→ **Task details**
For the data below, restate word for word only the lines from the line containing "Viewport: 685px width, 326px height." through the line containing "Given: Click the tag icon next to label event", both ends included.

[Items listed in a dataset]

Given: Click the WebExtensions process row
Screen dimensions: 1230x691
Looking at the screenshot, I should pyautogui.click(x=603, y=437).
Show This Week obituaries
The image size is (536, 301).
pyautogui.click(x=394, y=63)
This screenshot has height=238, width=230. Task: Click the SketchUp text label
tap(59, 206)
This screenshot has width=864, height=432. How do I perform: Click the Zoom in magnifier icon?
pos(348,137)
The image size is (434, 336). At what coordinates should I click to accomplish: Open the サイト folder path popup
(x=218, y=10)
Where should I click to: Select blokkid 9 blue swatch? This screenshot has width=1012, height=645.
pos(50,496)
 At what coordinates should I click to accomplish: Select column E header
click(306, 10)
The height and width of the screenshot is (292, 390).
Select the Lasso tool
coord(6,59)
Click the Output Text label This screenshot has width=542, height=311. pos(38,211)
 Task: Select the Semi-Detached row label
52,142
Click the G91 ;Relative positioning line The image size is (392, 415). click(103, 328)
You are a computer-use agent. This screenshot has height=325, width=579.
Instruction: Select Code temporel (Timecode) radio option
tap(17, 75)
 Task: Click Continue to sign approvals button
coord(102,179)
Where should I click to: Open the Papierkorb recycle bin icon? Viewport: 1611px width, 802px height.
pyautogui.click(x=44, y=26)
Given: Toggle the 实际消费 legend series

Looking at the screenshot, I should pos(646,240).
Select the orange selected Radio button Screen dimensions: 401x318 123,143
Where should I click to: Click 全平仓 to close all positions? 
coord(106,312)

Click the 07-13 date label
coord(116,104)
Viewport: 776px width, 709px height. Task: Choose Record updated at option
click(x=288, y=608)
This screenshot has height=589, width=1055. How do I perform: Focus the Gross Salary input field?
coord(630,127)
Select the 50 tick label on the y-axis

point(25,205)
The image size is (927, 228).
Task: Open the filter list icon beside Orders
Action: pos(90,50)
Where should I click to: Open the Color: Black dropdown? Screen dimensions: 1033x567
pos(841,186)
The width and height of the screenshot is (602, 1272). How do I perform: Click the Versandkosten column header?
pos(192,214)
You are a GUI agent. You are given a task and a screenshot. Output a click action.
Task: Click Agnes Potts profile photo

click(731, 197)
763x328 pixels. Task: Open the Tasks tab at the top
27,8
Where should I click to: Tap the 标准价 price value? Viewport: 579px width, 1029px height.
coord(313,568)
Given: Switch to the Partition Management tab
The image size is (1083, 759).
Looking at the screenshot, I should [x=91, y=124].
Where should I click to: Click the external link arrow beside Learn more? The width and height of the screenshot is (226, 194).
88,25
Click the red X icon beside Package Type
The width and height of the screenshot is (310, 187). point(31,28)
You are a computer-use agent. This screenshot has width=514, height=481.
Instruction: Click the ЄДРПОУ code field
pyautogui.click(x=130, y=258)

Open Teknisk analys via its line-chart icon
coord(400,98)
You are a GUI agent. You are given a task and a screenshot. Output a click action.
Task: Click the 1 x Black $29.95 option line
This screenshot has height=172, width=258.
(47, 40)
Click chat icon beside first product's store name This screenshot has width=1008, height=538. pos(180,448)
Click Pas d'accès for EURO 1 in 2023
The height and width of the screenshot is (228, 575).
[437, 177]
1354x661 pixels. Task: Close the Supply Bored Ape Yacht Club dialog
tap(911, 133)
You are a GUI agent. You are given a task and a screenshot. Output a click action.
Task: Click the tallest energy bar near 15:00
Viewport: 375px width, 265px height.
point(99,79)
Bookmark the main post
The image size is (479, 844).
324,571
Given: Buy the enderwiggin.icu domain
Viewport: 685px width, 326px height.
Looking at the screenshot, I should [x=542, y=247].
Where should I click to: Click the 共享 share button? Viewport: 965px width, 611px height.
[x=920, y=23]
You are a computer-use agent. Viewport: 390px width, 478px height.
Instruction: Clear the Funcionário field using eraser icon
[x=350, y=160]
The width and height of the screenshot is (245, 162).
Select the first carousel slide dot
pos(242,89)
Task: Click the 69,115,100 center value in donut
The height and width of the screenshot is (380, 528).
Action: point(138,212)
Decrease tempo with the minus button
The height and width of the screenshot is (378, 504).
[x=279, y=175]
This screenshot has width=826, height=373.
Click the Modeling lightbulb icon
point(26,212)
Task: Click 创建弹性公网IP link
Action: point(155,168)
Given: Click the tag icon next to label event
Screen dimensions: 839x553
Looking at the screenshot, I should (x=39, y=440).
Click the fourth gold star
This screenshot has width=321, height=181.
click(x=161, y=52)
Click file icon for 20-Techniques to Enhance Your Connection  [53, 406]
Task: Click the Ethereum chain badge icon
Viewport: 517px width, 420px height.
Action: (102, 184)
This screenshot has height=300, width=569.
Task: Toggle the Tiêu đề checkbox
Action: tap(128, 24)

→ **Solved problem**
Viewport: 685px width, 326px height.
Looking at the screenshot, I should [x=542, y=247].
Where should I click to: Click the 共享 share button? Viewport: 965px width, 611px height.
[x=920, y=23]
You are a computer-use agent. Viewport: 390px width, 478px height.
Instruction: Clear the Funcionário field using eraser icon
[x=350, y=160]
The width and height of the screenshot is (245, 162).
Select the first carousel slide dot
pos(242,89)
Task: Click the 69,115,100 center value in donut
The height and width of the screenshot is (380, 528).
Action: point(138,212)
Decrease tempo with the minus button
The height and width of the screenshot is (378, 504).
[x=279, y=175]
This screenshot has width=826, height=373.
Click the Modeling lightbulb icon
point(26,212)
Task: Click 创建弹性公网IP link
Action: point(155,168)
Given: Click the tag icon next to label event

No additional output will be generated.